What’s All This Talk About Swipe Fees?

Consumers should care about credit card swipe fees, and here’s why.

August 30, 2022

By Jeff Lenard

ALEXANDRIA, Va.—In the 1983 movie National Lampoon’s Vacation, Clark Griswold takes the “Family Truckster” to the only auto repair shop in town for emergency repairs after an offroad misadventure. He asks the mechanic, “What’s the bill?” The mechanic replies, menacingly, “How much you got?”

That scene pretty much describes the current credit card market. There is no competition, so there is no reason to compete on price. You pay what Visa and Mastercard say you will pay—and they are fighting to keep it that way.

Wait, what? No competition, comrade? I thought, as the saying goes, that if you build a better mousetrap, the world will beat a path to your door. Especially in the United States of America.

Nope, that’s not how it works with credit card swipe fees.

In short, swipe fees, also known as interchange fees, are the 2%–3% that credit card companies charge retailers every time customers swipe their credit card to make a purchase. Visa and Mastercard set the swipe fees for the thousands of banks that issue their cards—and consumers foot the bill.

Here’s how it works: If you have a $50 fill-up at the pump, likely more than a dollar of that can be chalked up to swipe fees. If you’re a typical driver, you fill your gas tank at a convenience store about 50 times a year, which means you’re likely paying at least $50 annually in swipe fees at the pump alone. If you buy $100 worth of groceries, about $2.25 of what you pay could be taken in swipe fees.

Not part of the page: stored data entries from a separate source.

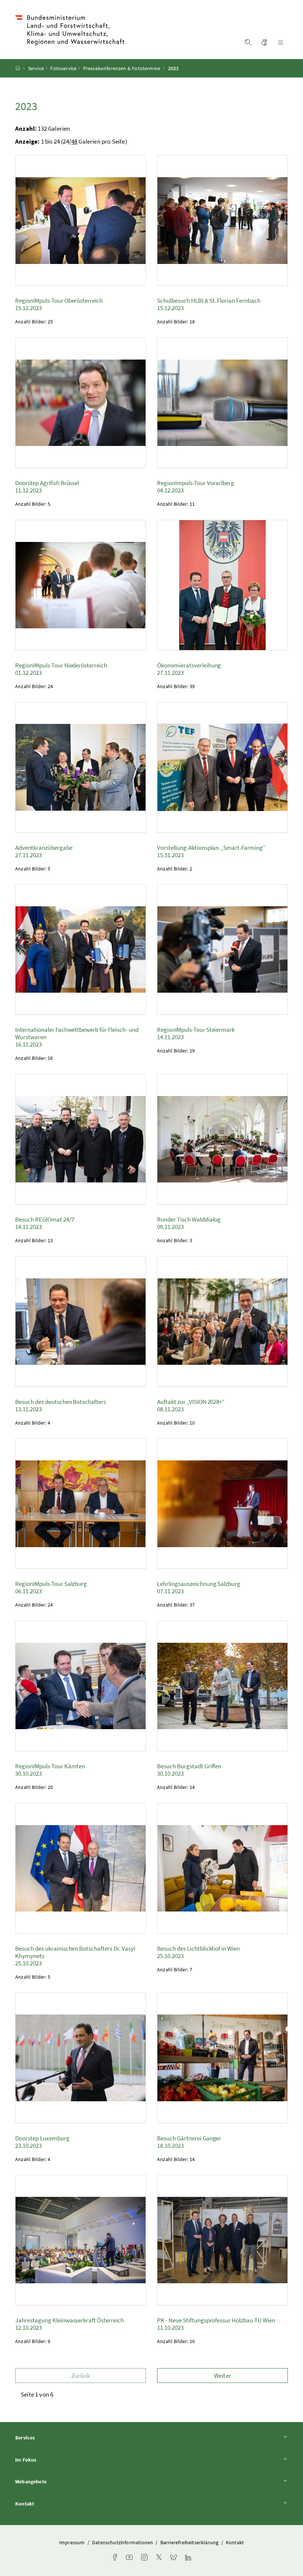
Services (45, 2437)
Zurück (80, 2375)
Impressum (72, 2542)
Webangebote (51, 2481)
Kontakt (45, 2503)
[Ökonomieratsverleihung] (222, 585)
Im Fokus (46, 2459)
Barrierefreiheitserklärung (190, 2542)
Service (36, 68)
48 (74, 141)
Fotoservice (63, 68)
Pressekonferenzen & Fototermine (121, 68)
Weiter (222, 2375)
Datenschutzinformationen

Now apply that to every other item you pay for with your credit card.

It gets worse this year with inflation at 40-year highs. Swipe fees are a percentage of the total price, so when inflation spikes, so do swipe fees. When card usage increases, swipe fees take a bigger bite out of your wallet. Swipe fees have more than doubled over the past decade and now top $137 billion annually. By comparison, they were only $16 billion in 2001. Plug that through an online inflation calculator and that $16 billion in in 2001 is $25 billion in 2022 dollars. Yet, swipe fees today are $137 billion.